Care services provided to Ms X

  1. The Council was responsible for Ms X’s care. It received a referral on 6 February 2018 from another local authority which notified it Ms X’s current provider would end on 20 February 2018.
  2. The Council did not arrange for a new care provider to support Ms X until 5 March 2018. Ms X was without care between 20 February 2018 and 5 March 2018. This is fault.
  3. I accept the Council wanted to provide a Spanish speaking care provider for Ms X and therefore it took longer to source. However, it should have put something in place for Ms X temporarily while it sourced a Spanish speaking care provider as she had eligible needs which the Council must meet. The obvious injustice to Ms X is she did not receive the care she needed to help her meet her eligible needs from 20 February 2018 until 5 March 2018.
  4. I consider a payment for the distress caused to Ms X is appropriate. When coming to a figure I have considered the time Ms X was without care, her family support and the timeframe the Council had to arrange care when it became aware her support would stop.
  5. There is also fault as the Council delayed in carrying out Ms X’s care assessment. The Council at first put in place the assessment from the referring local authority while it carried out its own assessment, which was appropriate. However, it took Ms X’s social worker from early March 2018 until mid-June 2018 to complete the care assessment.
  6. The Council has rightly recognised this and apologised to Ms X. Meanwhile, the Council also asked the care provider to carry out an assessment of Mrs X to see if the care package met her needs. From the evidence seen Ms X appeared to receive the same care package before the Council completed a care assessment and after it completed one.
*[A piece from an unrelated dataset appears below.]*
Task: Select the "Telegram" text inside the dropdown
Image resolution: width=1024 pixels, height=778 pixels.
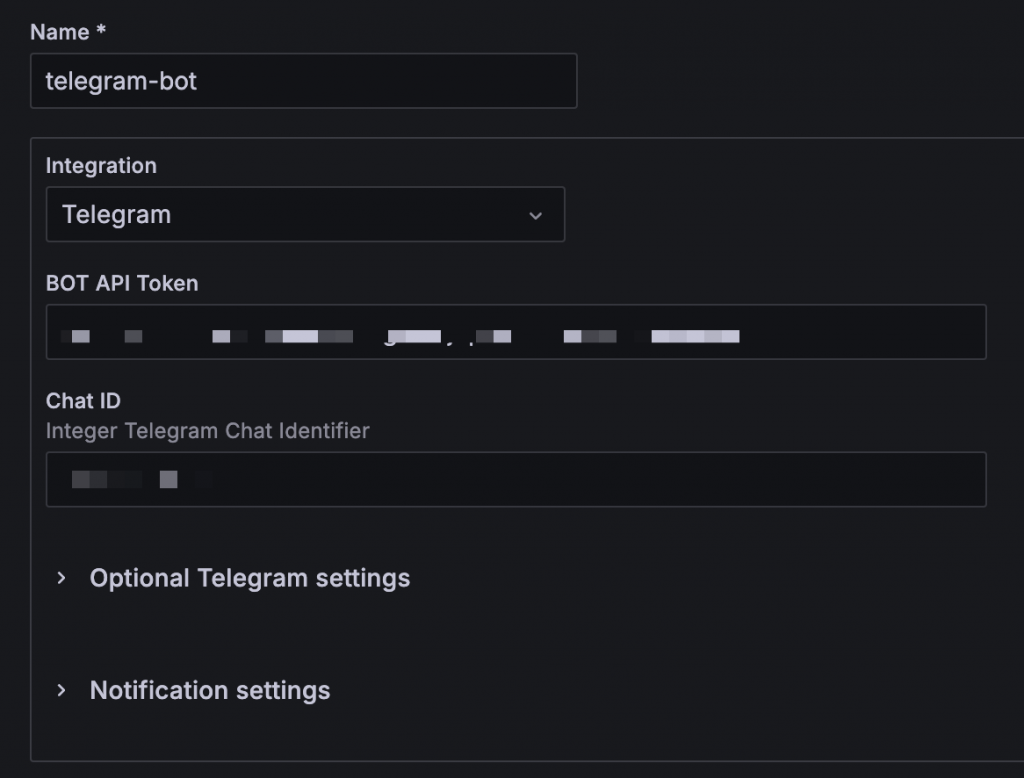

Therefore, I do not think Ms X suffered injustice because of this delay.
  7. When the care provider ended the service provided to Ms X’s the Council did not put anything else in place. Ms X did not receive care from 9 August 2018 until the Council approved her application for direct payments on 19 September 2018. This is also fault.
  8. While I accept Ms X refused care from several carers which caused the care provider to end its service the Council still had a duty to meet Ms X’s eligible needs. From the evidence available, after the care provider cancelled its service the Council did not try to contact Ms X for a week. Nor did the Council try to arrange any other provision for Ms X while it awaited approval of her direct payment application.
  9. The Council said in response to my enquiries Ms X’s son told the Council she privately commissioned a carer to look after her and received support from family and a friend. However, Ms X’s solicitor contacted the Council in early September 2018 saying Ms X’s sons had been preparing her food but this was not adequate for her diet. They also said Ms X could only wash at the weekend with help from her friend. On balance I do not think Ms X received appropriate care during this period and has suffered injustice. I do not dispute family and friends may have helped her however, it is clear from the email by Ms X’s solicitor she could not regularly wash or have her normal food.
  10. I consider a payment for the distress caused to Ms X to be an appropriate remedy for the injustice. In coming to a figure, I have considered Ms X’s behaviour towards the care provider, the level of support she may have received when she was without a care service and the actions of the Council following it becoming aware Ms X’s care would end.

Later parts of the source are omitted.